Navigating This Tough Job Market At Any Age

Navigating this tough job market isn't the same for every age, according to Gary Burnison, chief executive of Korn/Ferry International (KFY), one of the world's largest search firms.

Even in this down market , job seekers should keep in mind that "people don't go to jobs but jobs go to people," Burnison said.

This employment market may be the toughest for youngest and the newest to the workforce, those in their twenties. It's not easy trying to land your first job when you're competing for an entry-level position with mid-level workers also vying for a job. Burnison says there's a trend among younger people taking part-time roles or extending their internships, the unpaid ones.
"You're looking for any foot in the door," he said, adding that it could be a good way to be the first person in line once a position does become available. Also, the following sectors may look the most appealing for younger job seekers right now: healthcare, life sciences and education.
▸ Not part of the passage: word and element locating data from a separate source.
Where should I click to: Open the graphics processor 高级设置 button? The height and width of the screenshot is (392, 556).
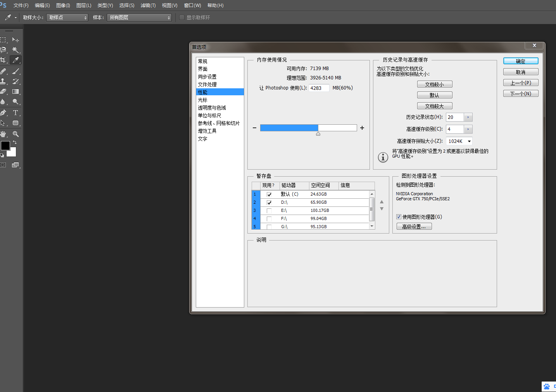414,227
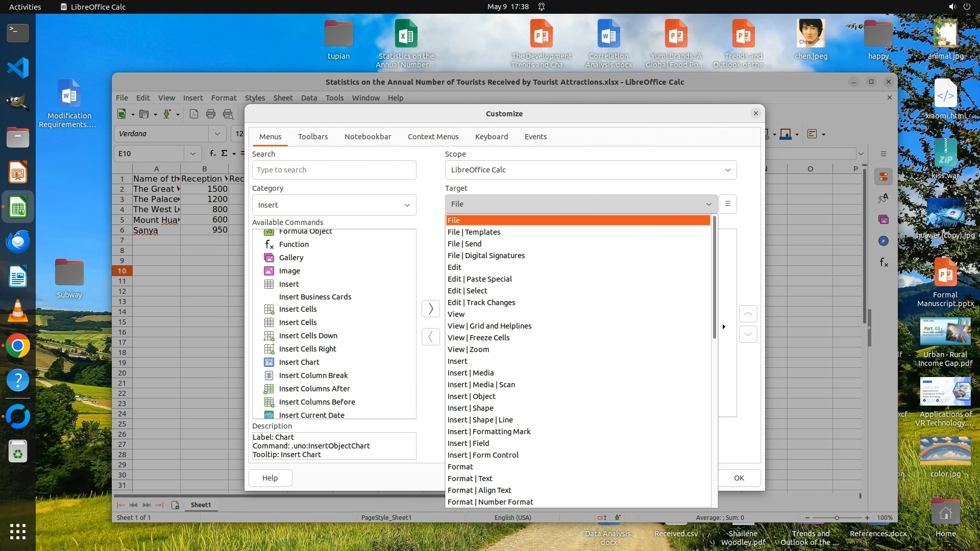
Task: Click Export as PDF toolbar icon
Action: (194, 114)
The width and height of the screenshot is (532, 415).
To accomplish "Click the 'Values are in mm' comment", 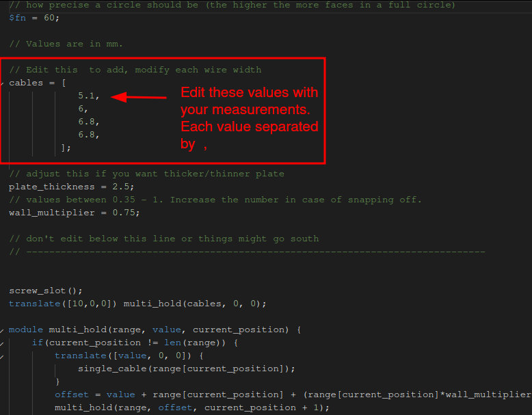I will (x=66, y=44).
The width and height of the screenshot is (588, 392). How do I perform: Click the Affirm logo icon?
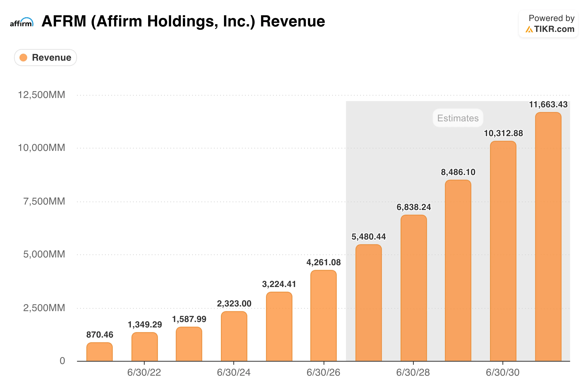click(22, 22)
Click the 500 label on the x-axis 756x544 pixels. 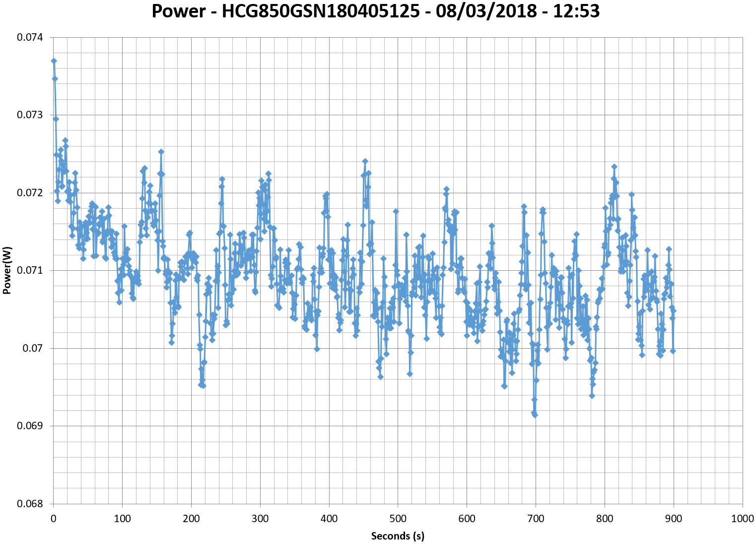pyautogui.click(x=398, y=519)
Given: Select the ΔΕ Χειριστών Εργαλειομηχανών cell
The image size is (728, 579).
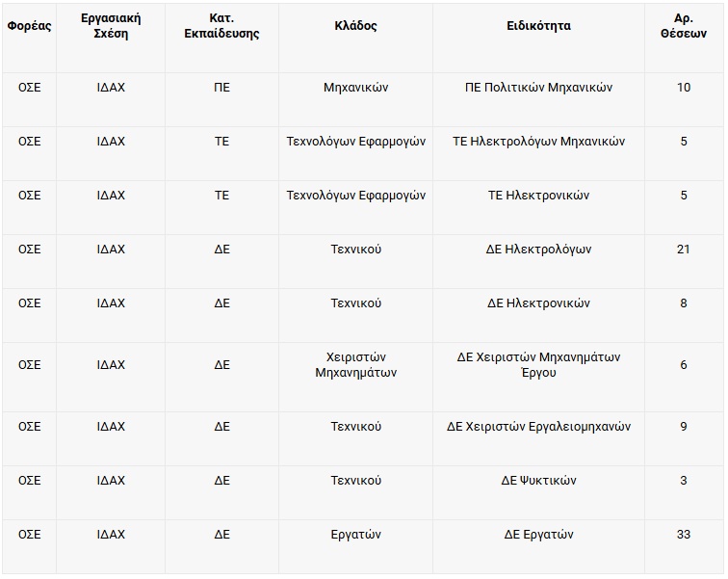Looking at the screenshot, I should (x=538, y=427).
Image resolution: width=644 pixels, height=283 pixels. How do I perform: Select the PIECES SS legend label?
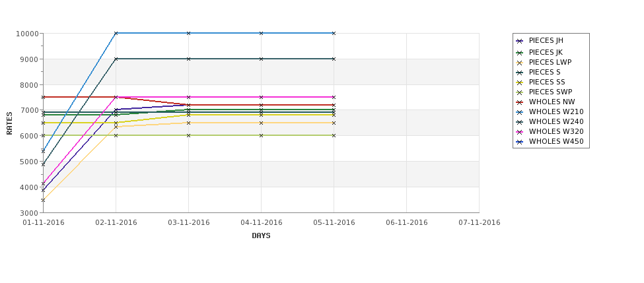click(x=547, y=82)
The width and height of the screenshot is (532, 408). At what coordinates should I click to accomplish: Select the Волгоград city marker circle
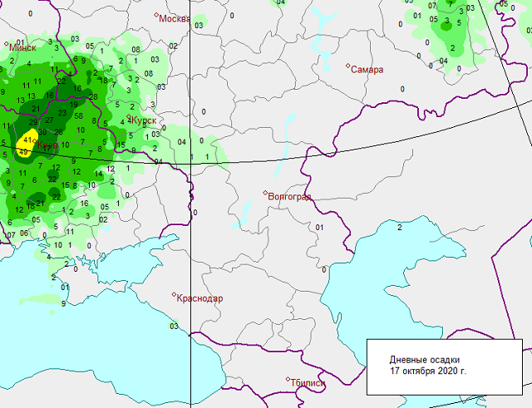265,194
Job seekers in their thirties often find their net worth and network is usually widening. Burnison said to maximize career potential by participating in professional associations and taking on more project work in this downward market. If you are unemployed, this may be the perfect time to go for that advanced degree, if that's something you've been considering pursuing.

Burnison advised job seekers in their forties, who are typically at their peak earning potential, to "move more into a true consultant role." He also said to "position yourself in the expert level."

For job seekers in their fifties to stay competitive, flexibility is key, Burnison said. "People in their thirties and forties are willing to take jobs for less" making them competitive with older job seekers with more experience. Burnison also says people in their fifties should look for longer range consultant projects.

Burnison's tips for all ages: be flexible, network and be willing to relocate.